Agent networks and mobile money. AT Money agents and customers must check for service quirks. The operator and the regulator have an interest in keeping mobile money working because it touches commerce, salaries, and small businesses. Temporary glitches are possible but widespread disruption would be politically and economically costly.

Job security. The Communications Minister publicly assured staff that significant numbers of permanent employees would be retained during the transition. The transaction advisor will consider the fate of contract staff. That promise reduces immediate panic but does not guarantee long-term employment if restructuring happens.

The options on the table

KPMG has several options to explore within its 60-day mandate. Those include:

  • Full restructuring of AT, with a plan to restore solvency.
  • A merger with Telecel, with a detailed integration plan.
  • A sale of AT to a private investor.
  • Partial state support followed by a privatization process.
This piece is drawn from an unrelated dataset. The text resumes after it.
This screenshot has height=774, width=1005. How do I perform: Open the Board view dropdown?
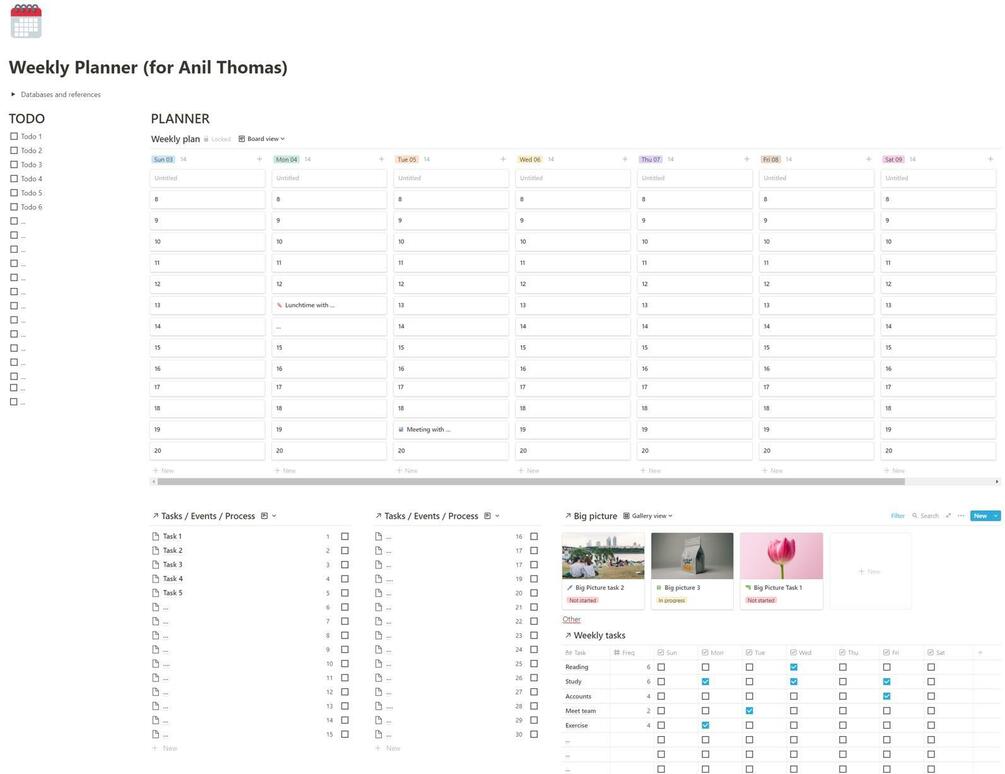click(x=262, y=139)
Each path has trade-offs. Restructuring could preserve jobs but may need fresh capital. A merger could reduce duplication but must include tough decisions on cost, staffing, and system integration. A sale would bring private discipline but can be politically tricky. KPMG’s role is to map costs, risks, and timelines for each option.

What critics say

Some industry voices warn the government that poor sequencing can produce a fragile outcome. They argue that the state should stabilise AT first by ringfencing subscribers, fixing technical gaps, and getting both players onto shared infrastructure like the NGIC project before folding them together. Without that, critics say, the merger risks creating another weak operator that cannot pressure MTN on price or quality.

Other experts point out the upside of consolidation. They say pooling resources can reduce operating costs and free capital for rural coverage and upgrades. That path depends on a credible business plan, strong governance, and realistic timelines.
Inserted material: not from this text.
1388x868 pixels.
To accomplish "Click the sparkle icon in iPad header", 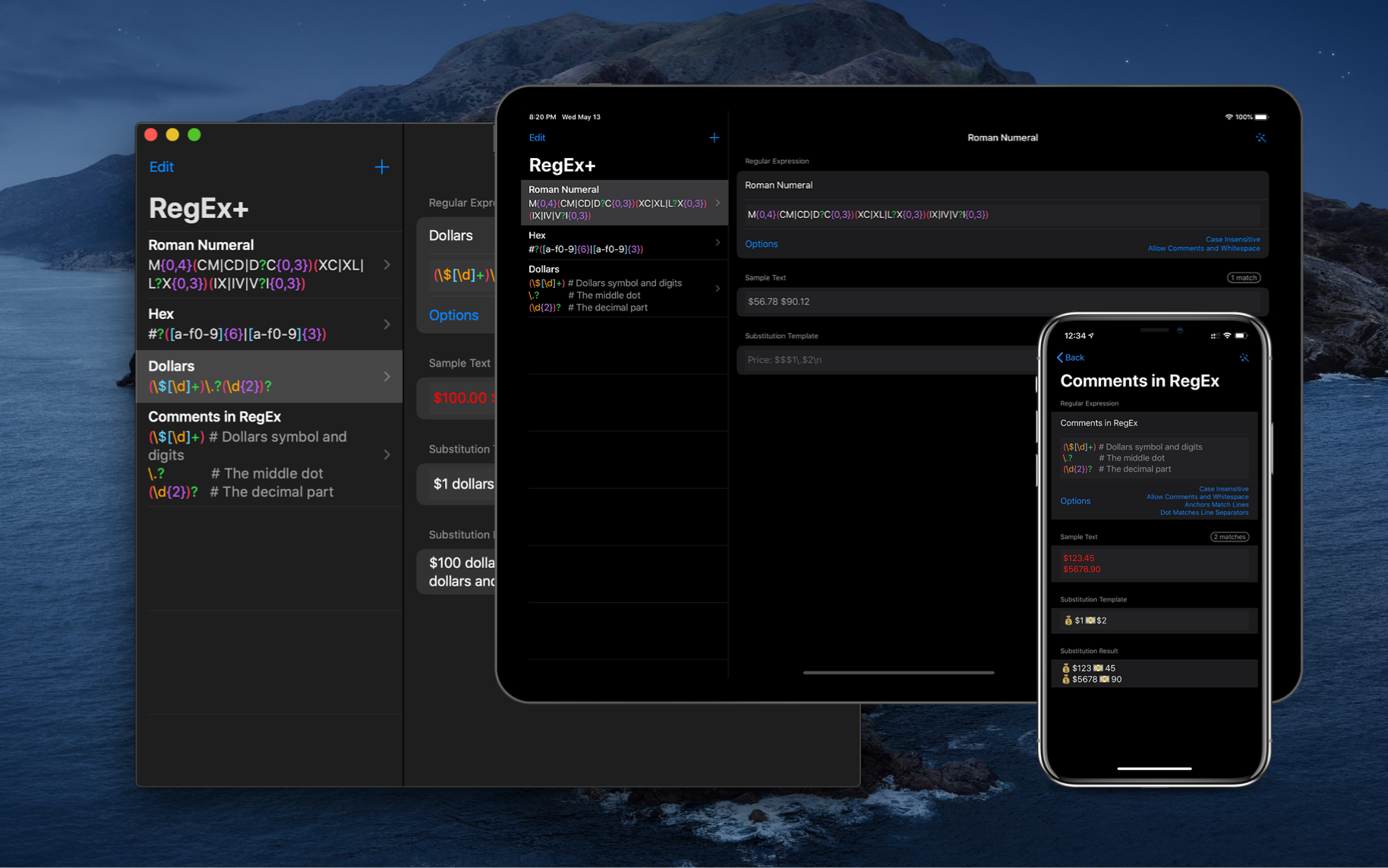I will (1260, 138).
The role of neutral-host infrastructure

Ghana’s Next-Gen Infrastructure Company model aims to create neutral shared networks for 4G and 5G. The idea is to cut duplication and lower costs by letting operators access a common radio layer. If the government pushes all operators onto a neutral host, then smaller or merged operators could avoid the full cost of nationwide towers while still offering reliable coverage. However, that model only works if the biggest operator participates and if contracts align commercial incentives. Excluding large players would weaken the neutral-host idea.

Bottom line for consumers

For now, users have short-term protection. The regulator and the state moved to avoid a collapse. If you are an AT customer, you can still call, use data, and do mobile money. Expect some speed bumps as engineers stabilise traffic on Telecel’s network. Expect clear messaging from operators and the NCA if there are changes to tariffs or services.

Over the medium term, consumers need more than emergency fixes. They need a strong, well-funded competitor that drives down prices and improves quality. That outcome requires honest restructuring, investment, and a clear timetable. KPMG’s report will not fix everything, but it will set the options and timeline. Watch for its recommendations and for how regulators enforce any conditions attached to a merger or rescue.

What to watch next

  1. KPMG’s 60-day report. This document will offer options and reveal the fiscal picture. Expect it to shape the next political and commercial moves.
  2. Regulatory rulings on costs and roaming. Watch how the NCA assigns the cost burden for the emergency migration.
  3. Public communications from MTN, Telecel, and AT. These will show how operators plan capacity, pricing, and customer care.

Quick takeaway

Ghana avoided a national telecom outage. KPMG now has 60 days to propose a path forward. For consumers, the immediate risk passed. For the market, the hard work starts now. A merger could help if it comes with serious restructuring and investment. Otherwise it will only move numbers around on a page while the country still waits for a genuine second strong operator.